Появлялся почти всегда улыбавшийся, ласковый Лебедев-Кумач. Реже — Утесов.
Отношение Орловой к Сергею Образцову было окрашено воспоминаниями детства, когда их, совсем еще маленьких, познакомили. «Противный мальчишка», — несколько раз говорила она, когда заходила речь о возможности званого ужина с его участием. Таскал ли Сергей Владимирович Любочку за косицы, противно стискивал запястья или говорил какой-нибудь двусмысленный детский вздор? Никто уже не узнает, но фраза эта время от времени повторялась.
Сиамец Тики (которого я застал почтенным, малоподвижным патриархом), а также альбомы Ива Монтана пришли в семью моей бабушки одним путем — от Образцова, который жил на другой внуковской улице, популяризируя в Союзе сиамских котов и Монтана. Есть известная, попавшая на обложки многих буклетов, фотография Раневской с этим котом, а на обороте надпись: «Я его страстно любила, называла Кон-Тики, он недавно умер». («Кон-Тики» — в честь плота Тура Хейердала. — Д. Щ.).
С семьей Алексея Суркова у Орловой и Александрова постепенно сложились почти дружеские отношения. Для них он был прежде всего обаятельным внуковским соседом, неутомимым рассказчиком. Прекрасно развитое у Александрова чувство самосохранения, скорее всего, и послужило толчком к этому знакомству, затем их общение сменилось просто удобным обиходом дачного приятельства: кому-то что-то надо было подвезти из Москвы: «…Пожалуйста, я как раз завтра поеду, Григорий Васильевич…», «…Буду очень признателен, заходите, мы всегда рады вас видеть».
Что до его, сурковского, обаяния — судить не берусь, говоря о нем с чужих слов (в НКВД тоже попадались обаятельные костоломы), а вот его вдову — Софью Антоновну помню отлично. Это был комок безотчетного ужаса, сохраненный во времени.
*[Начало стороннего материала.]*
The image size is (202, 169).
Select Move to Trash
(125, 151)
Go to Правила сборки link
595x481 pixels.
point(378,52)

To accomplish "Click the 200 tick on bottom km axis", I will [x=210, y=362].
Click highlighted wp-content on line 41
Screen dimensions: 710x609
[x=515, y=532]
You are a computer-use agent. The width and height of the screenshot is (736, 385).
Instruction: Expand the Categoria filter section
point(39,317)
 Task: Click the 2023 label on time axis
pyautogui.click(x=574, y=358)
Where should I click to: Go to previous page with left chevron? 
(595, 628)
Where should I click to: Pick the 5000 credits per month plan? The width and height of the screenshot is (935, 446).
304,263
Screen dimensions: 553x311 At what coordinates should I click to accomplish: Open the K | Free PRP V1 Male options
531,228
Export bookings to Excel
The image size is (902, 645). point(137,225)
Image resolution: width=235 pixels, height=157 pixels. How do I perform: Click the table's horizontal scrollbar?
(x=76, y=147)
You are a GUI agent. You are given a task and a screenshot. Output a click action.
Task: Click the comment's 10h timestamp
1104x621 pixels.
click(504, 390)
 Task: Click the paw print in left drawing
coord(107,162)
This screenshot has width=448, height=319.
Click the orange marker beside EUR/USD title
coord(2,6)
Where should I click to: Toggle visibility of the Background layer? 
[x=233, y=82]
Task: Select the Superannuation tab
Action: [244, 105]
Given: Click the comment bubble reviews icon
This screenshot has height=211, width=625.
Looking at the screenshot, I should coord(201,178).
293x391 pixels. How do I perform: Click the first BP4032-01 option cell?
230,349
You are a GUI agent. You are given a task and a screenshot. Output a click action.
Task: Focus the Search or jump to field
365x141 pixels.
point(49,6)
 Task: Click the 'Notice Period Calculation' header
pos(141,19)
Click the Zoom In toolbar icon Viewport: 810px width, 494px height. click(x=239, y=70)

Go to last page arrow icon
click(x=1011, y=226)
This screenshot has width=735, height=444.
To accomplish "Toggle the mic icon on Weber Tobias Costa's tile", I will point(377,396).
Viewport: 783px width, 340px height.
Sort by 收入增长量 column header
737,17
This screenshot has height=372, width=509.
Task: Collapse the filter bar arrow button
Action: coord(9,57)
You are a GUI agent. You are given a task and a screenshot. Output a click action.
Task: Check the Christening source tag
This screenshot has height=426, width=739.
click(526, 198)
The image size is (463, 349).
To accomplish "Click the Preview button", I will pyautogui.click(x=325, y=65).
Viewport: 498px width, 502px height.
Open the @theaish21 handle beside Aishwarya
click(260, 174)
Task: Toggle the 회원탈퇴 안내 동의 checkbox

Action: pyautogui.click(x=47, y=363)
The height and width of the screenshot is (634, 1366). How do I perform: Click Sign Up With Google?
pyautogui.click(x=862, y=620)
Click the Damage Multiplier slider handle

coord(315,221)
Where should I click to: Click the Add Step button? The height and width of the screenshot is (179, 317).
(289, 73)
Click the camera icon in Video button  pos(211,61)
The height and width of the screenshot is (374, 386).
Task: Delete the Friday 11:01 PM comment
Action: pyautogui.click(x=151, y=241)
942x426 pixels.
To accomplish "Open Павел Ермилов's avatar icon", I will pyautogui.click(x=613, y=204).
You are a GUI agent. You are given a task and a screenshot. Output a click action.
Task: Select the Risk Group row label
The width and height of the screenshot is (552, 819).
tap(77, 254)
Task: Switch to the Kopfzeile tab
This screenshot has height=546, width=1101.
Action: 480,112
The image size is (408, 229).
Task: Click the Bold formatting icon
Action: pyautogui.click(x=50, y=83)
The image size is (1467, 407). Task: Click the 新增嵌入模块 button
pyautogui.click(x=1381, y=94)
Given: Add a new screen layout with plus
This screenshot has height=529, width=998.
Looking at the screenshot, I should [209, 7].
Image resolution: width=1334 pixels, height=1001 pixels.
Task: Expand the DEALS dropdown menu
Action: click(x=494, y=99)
В августе 91-го мы около месяца прожили у нее на даче, и мне пришлось видеть ее в разных проявлениях. Помню этот небольшой, но очень ладный домик, верхним этажом которого мы пользовались совершенно бесплатно — вдова боялась оставаться одна и была рада любым постояльцам. Гектар сплошного леса, не «орловского» — светлого, а темно-глухого, с завалами, обступал его (и еще один, добавочный, принадлежавший уже другим хозяевам), действительно создавая ощущение полной отъединенности за глухим высоким забором. Иногда нам приходилось перелезать через него ночью, так как боявшаяся воров (а пуще — неких гипотетических душегубов, способных на нее покуситься) хозяйка запирала ворота, а мы не успевали вернуться к условленному часу. Она боялась всего: ночного ветра, телефонных звонков, возможных наследников. А больше всего — прошлого и вопросов о прошлом. Обладая сверхчувствительным слухом, она делалась совершенно глухой, стоило вам не то что задать вопрос, а лишь начать выводить ее на темы, связанные с дохрущевскими временами. Она моментально уходила в себя или отвечала нарочито невпопад, поднималась с места, проходя даже не мимо — а сквозь вас, точно собеседник превращался для нее в дымчатую условность, коварное, но привычное привидение, злокозненный норов которого она давно научилась укрощать.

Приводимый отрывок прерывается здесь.